Description of the task |
Each line of the data below between the one containing "This screenshot has width=1194, height=751." and the one containing "the 1497ms time", both included, is to be repeated exactly. Please omit pictures.

Records for this task |
━━━━━━━━━━━━━━━━━━━━

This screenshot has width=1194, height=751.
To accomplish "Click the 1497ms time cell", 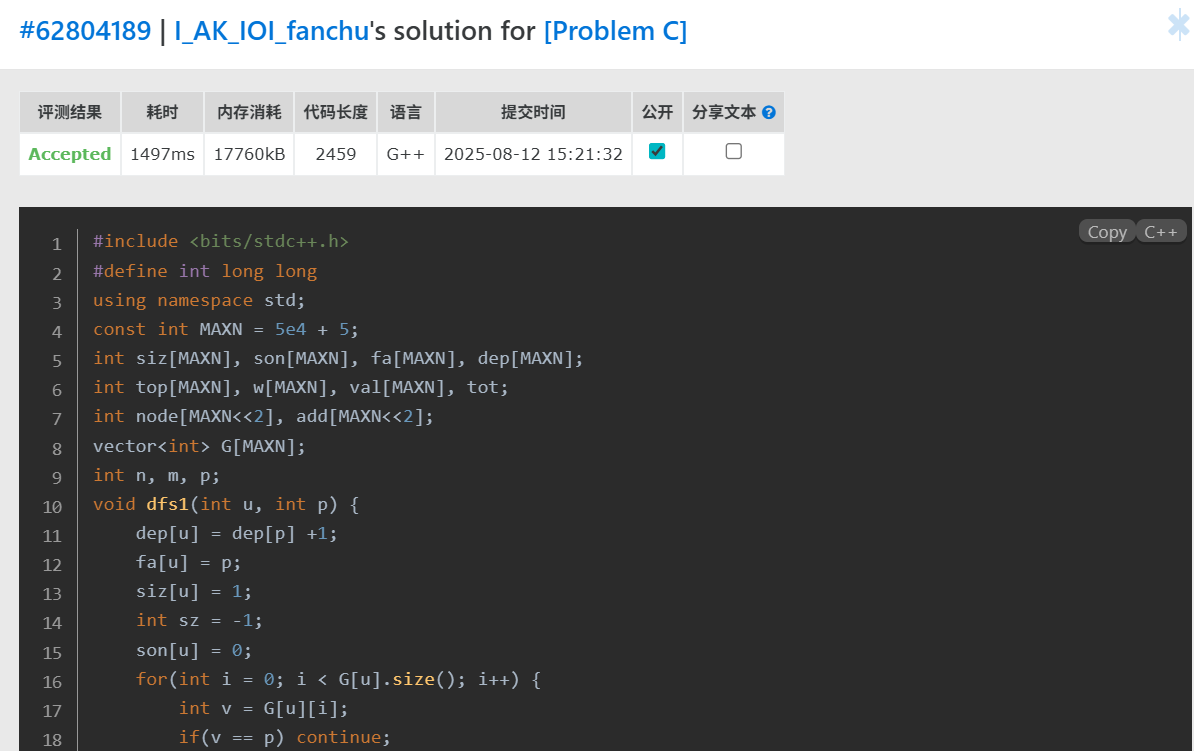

━━━━━━━━━━━━━━━━━━━━

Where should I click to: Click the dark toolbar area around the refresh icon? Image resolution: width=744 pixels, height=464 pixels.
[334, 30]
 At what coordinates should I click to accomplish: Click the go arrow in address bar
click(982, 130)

━━━━━━━━━━━━━━━━━━━━

Exercise response |
This screenshot has width=1194, height=751.
To accomplish "Click the 1497ms time cell", 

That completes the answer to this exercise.